Health Affairs, Sept./Oct. 2002

"The implications of doing nothing to improve nurse staffing levels in many low-staffed hospitals are that a large number of patients will suffer avoidable adverse outcomes and hospitals and patients will continue to incur higher costs than are necessary."

Nurse Staffing and Healthcare-associated Infections

Journal of Nursing Administration, June 2002

"There is compelling evidence of a relationship between nurse staffing and adverse patient outcomes," including serious bloodstream infections in hospital patients.

Nurse Staffing Levels and Quality of Care in Hospitals

New England Journal of Medicine, May 30, 2002

Poor hospital registered nurse staffing is associated with higher rates of urinary tract infections, post-operative infections, pneumonia, pressure ulcers and increased lengths of stay, while better nurse staffing is linked to improved patient outcomes.

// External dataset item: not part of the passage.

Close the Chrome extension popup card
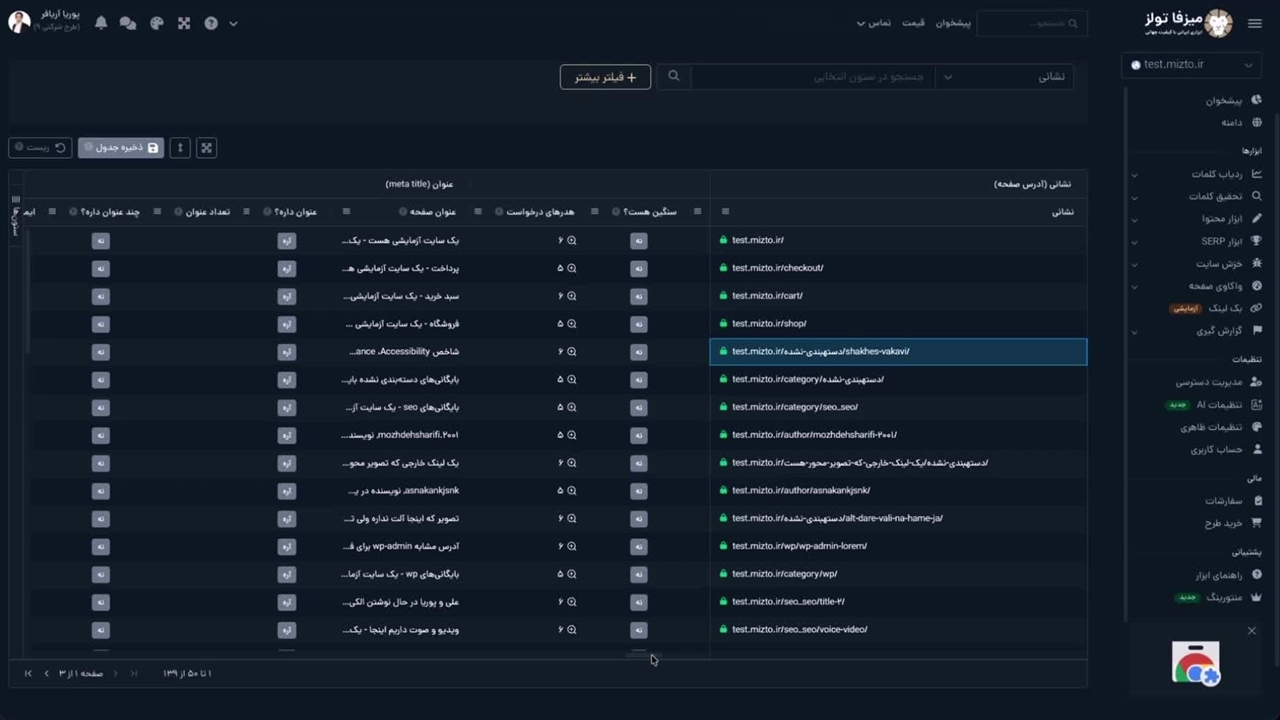Viewport: 1280px width, 720px height. [x=1251, y=631]
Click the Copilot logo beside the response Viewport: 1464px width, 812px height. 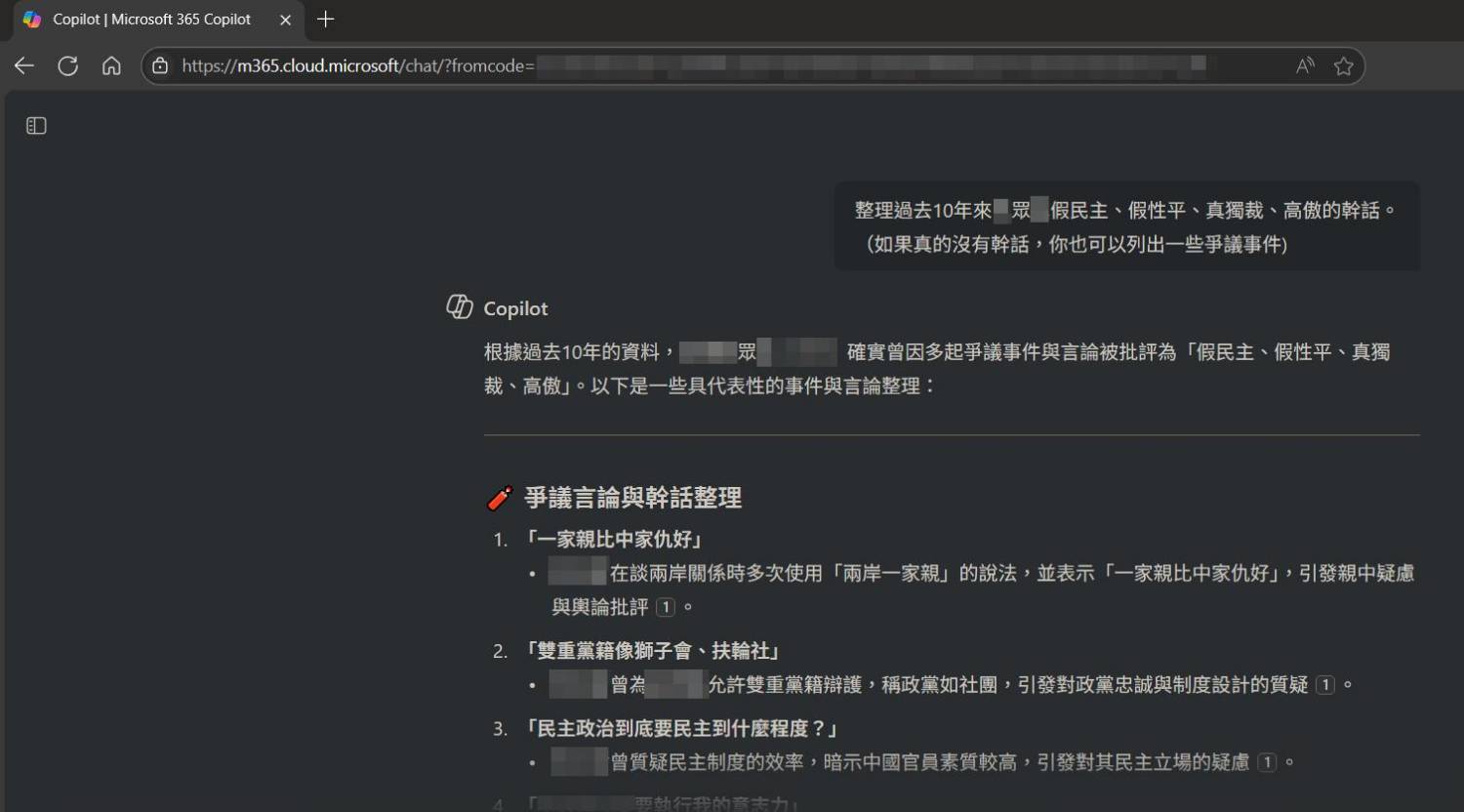click(460, 307)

Health Care at the Crossroads: Strategies for Addressing the Evolving Nursing Crisis

Joint Commission on Accreditation of Healthcare Organizations (JCAHO), 2002

JCAHO found that low staffing levels were a contributing factor in 24% of patient safety errors resulting in injuries or death since 1996.

Intensive Care Unit Nurse Staffing and the Risk of Complications After Abdominal Aortic Surgery

Effective Clinical Practice, Sept./Oct. 2001

Patients treated in hospitals with fewer ICU nurses were more likely to have medical complications, respiratory failure or need a breathing tube inserted.

Specializes in Med/Surg, Ortho, ASC.
Well, I admitted it was just a gut feeling. I guess I just find the idea of a patient (or insurance company) being billed for each individual care rendered to be sleazy? I'm not a huge fan of PT or lab billing every time they walk in the room, either.

But seriously, how else would they (PT, OT, Lab, et al )be paid appropriately? Nursing is the ONLY discipline that does not charge for services rendered. And that is why we can be short-staffed, abused, and administered all to hell.

Nursing has not, as a profession, proved itself united enough to make progress. I hope the next generation of nursing professionals will be able to do so.

But seriously, how else would they (PT, OT, Lab, et al )be paid appropriately? Nursing is the ONLY discipline that does not charge for services rendered. And that is why we can be short-staffed, abused, and administered all to hell.

Nursing has not, as a profession, proved itself united enough to make progress. I hope the next generation of nursing professionals will be able to do so.

You make a good point. It's a subject I ought to give more thought.

I feel more comfortable with the idea of advanced practice RNs billing for their services than I do LPNs or bedside RNs.

Specializes in Dialysis.

I have been repeatedly told through my career that nurses services are covered under the room charge. I am surprised how few nurses even know what the unit they work in charges per day for a room. Most become quite agitated when they realize how cheap their labor is valued and how much they are adding to the hospitals bottom line. And that's what it's going to take to change this situation, a bunch of pissed off nurses that aren't going to take it anymore.

Specializes in NICU, PICU, Transport, L&D, Hospice.

Most nurses don't care.

Most nurses are young women who are happy to make the pay that they make, happy to have a job, happy to have benefits, happy to have the opportunity to pay off student loans. The system sacrifices those who would complain. Nurses with fewer than 5 years experience are not eager to be fired and "black listed" in their health care communities. As labor unions are unempowered across GOP led states, the ability of nurses to engage in discussion of important issues in their workplaces is diminished. The nurses continue to show up for abuse and mistreatment because they are taught to put their patient's needs above their own. Corporate health care encourages that. Powerless nurses are the fodder of the money machine that is health care today, they are numerous and replaceable.

Specializes in hospice.

If you think you're chained to a computer by "paperwork" now, wait until you're trying to itemize each service you provide and bill for it.